-- Problem details --
Each line that includes "dropdown" must be copied from the records.

-- Supplied material --
⁂

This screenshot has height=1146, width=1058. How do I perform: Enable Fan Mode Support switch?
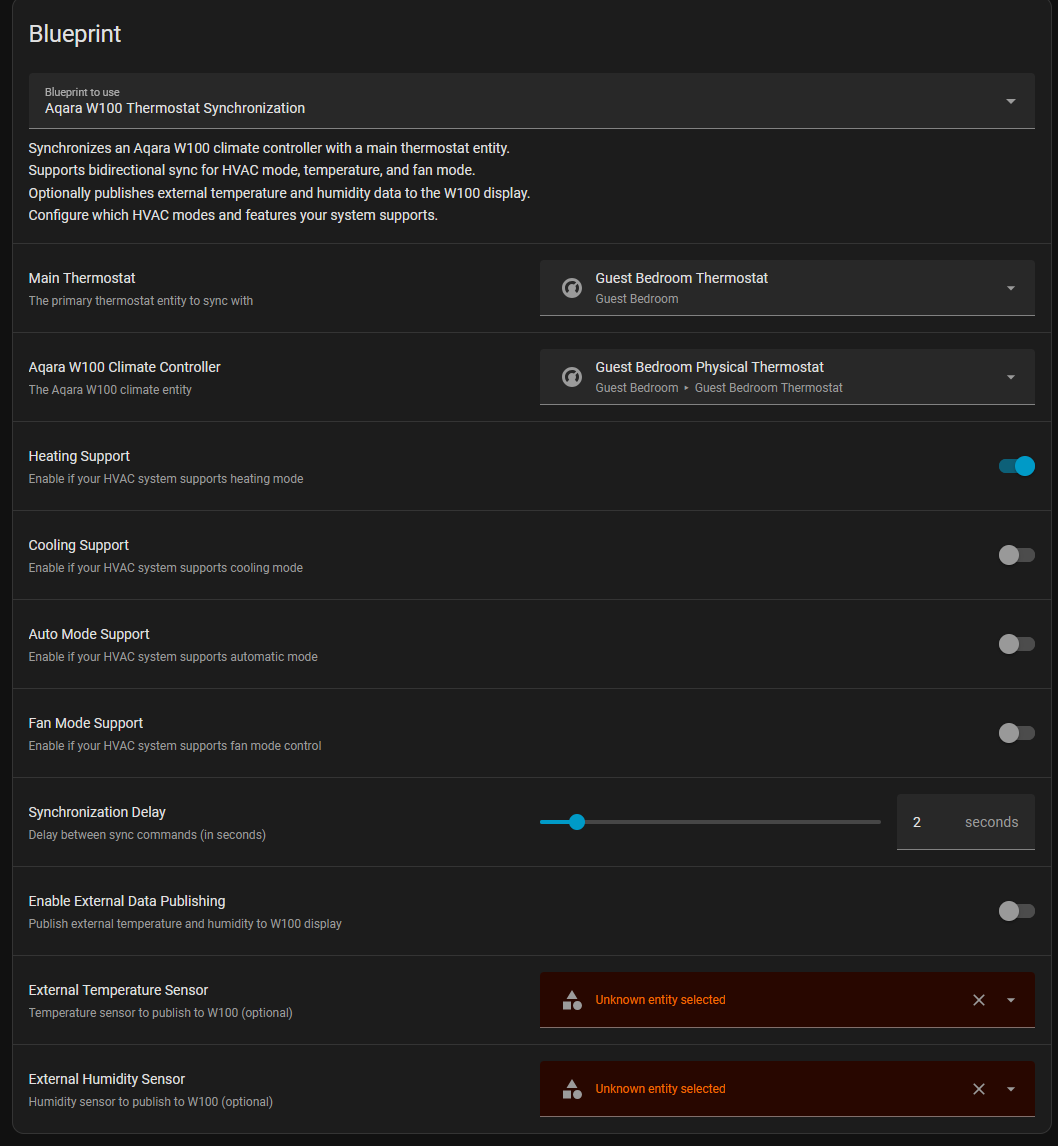1016,733
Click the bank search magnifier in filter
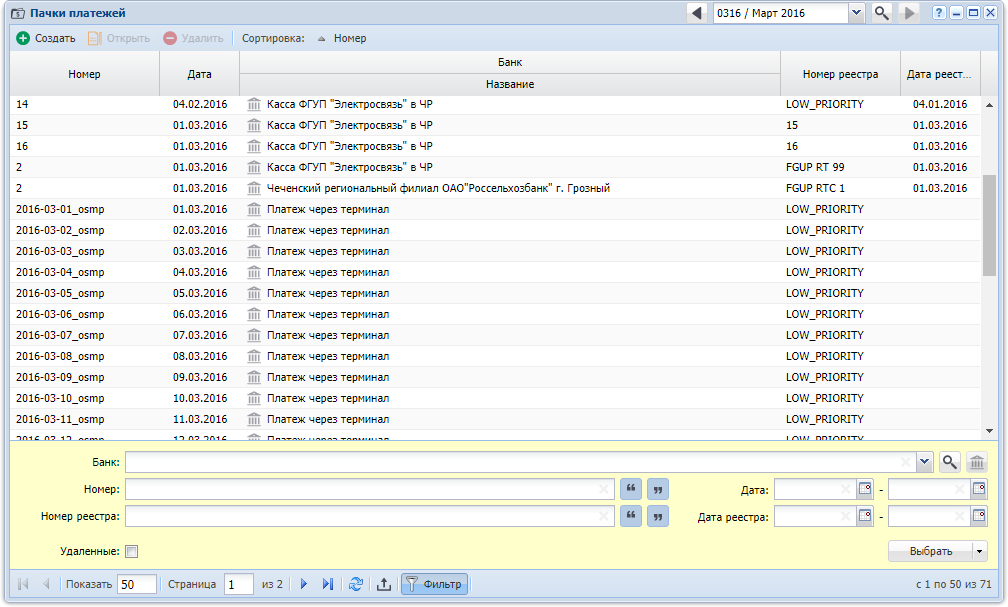 click(x=950, y=462)
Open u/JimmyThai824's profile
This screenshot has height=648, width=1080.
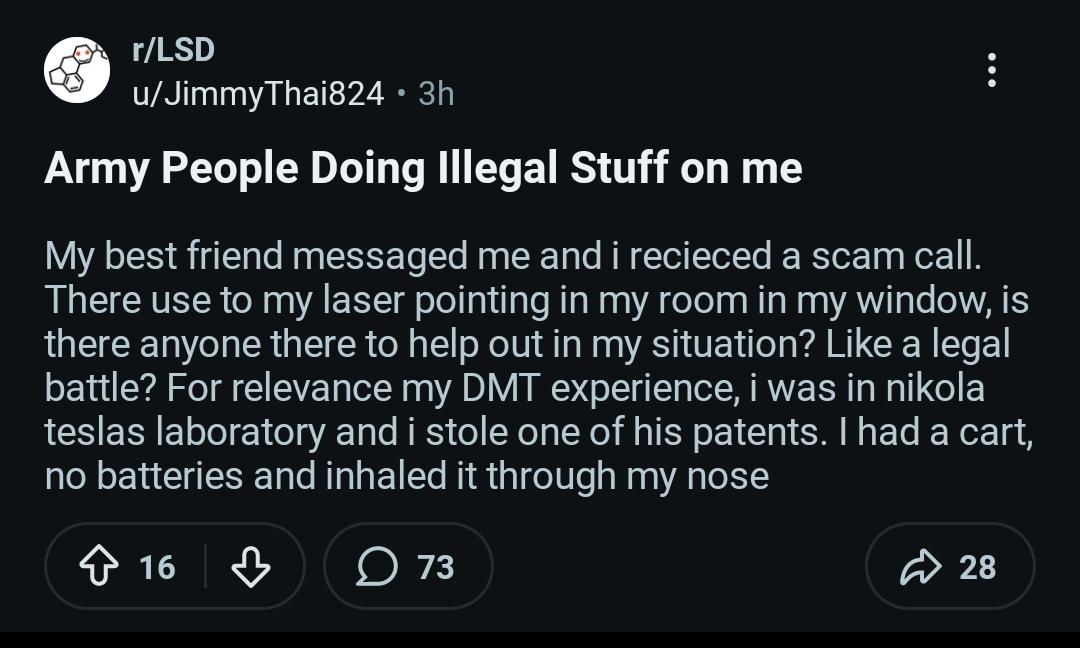pos(258,94)
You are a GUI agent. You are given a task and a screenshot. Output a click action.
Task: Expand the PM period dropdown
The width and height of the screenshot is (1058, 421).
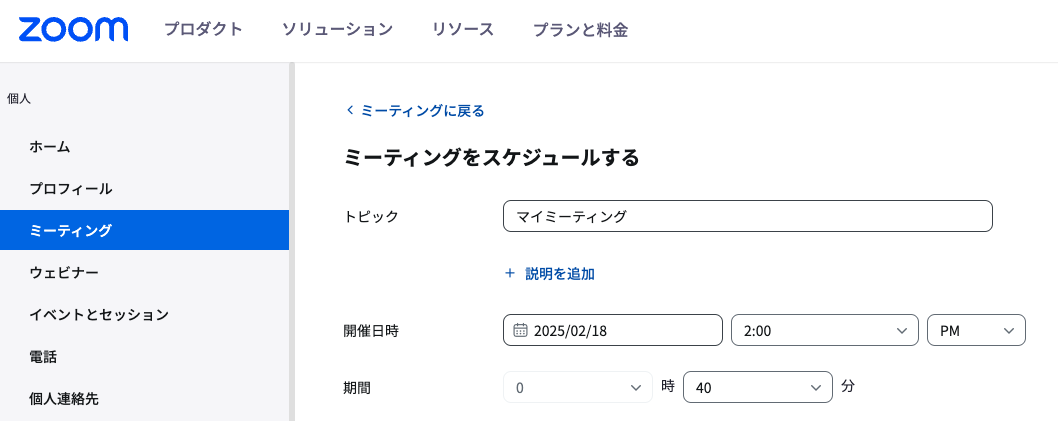976,330

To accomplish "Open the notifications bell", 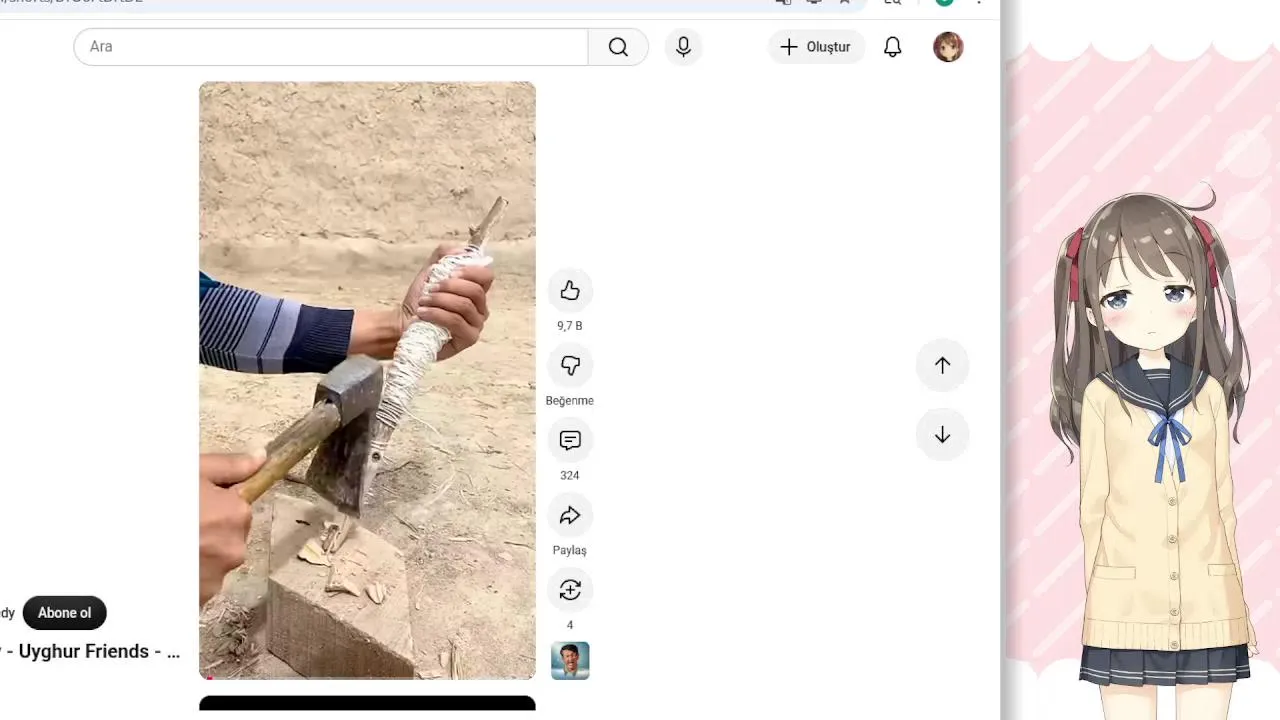I will pyautogui.click(x=892, y=47).
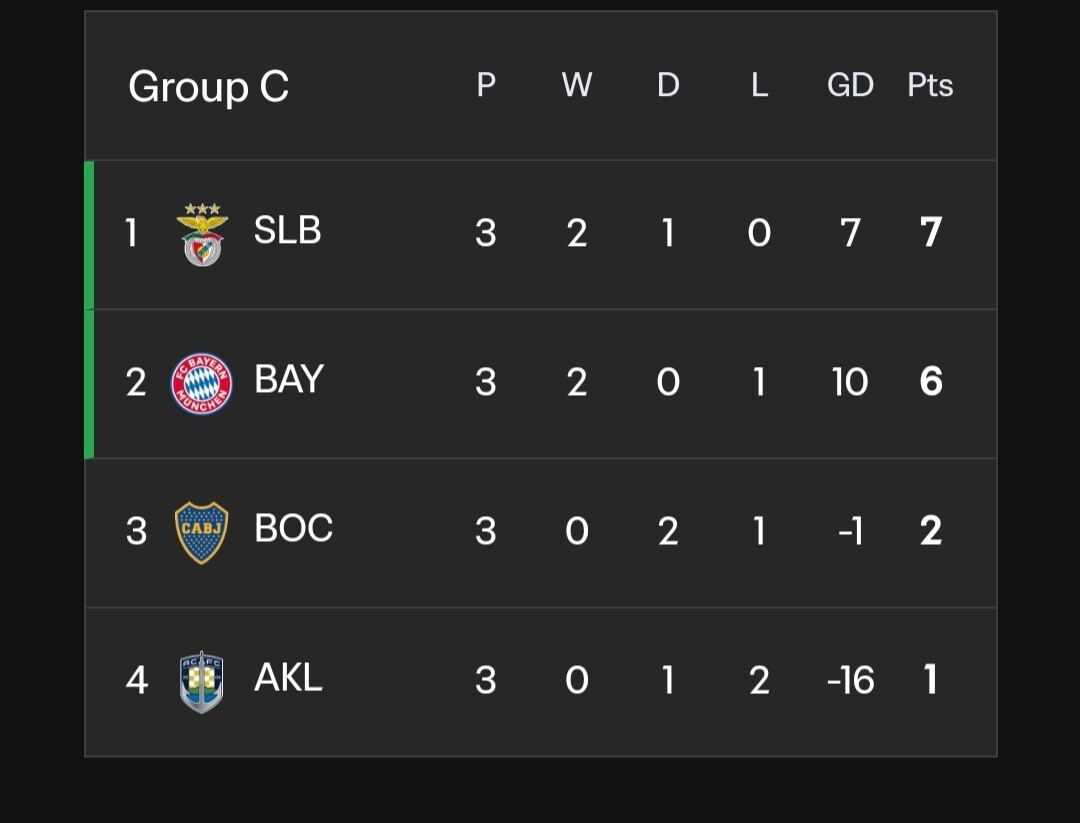Viewport: 1080px width, 823px height.
Task: Open the BAY team name
Action: point(289,380)
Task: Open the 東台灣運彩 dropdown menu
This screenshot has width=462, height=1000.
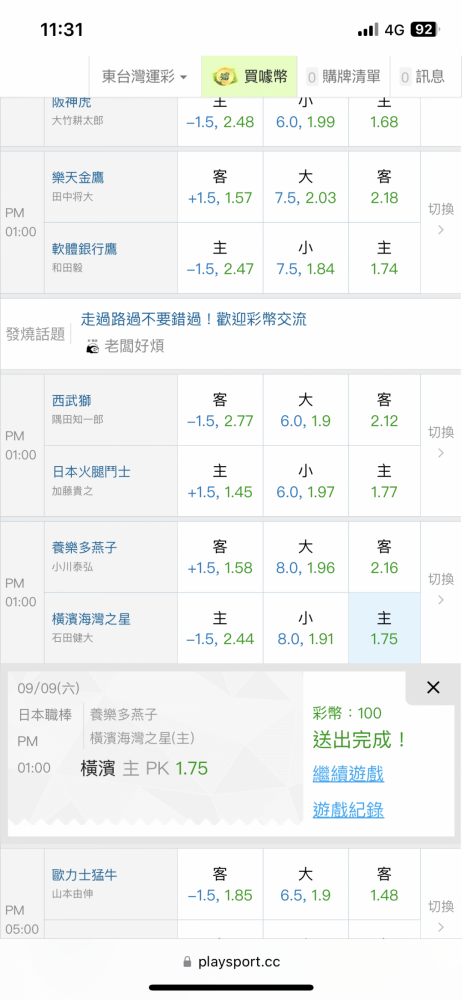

⁂

-- Task output --
Task: Expand the PM period dropdown
Task: Open the 東台灣運彩 dropdown menu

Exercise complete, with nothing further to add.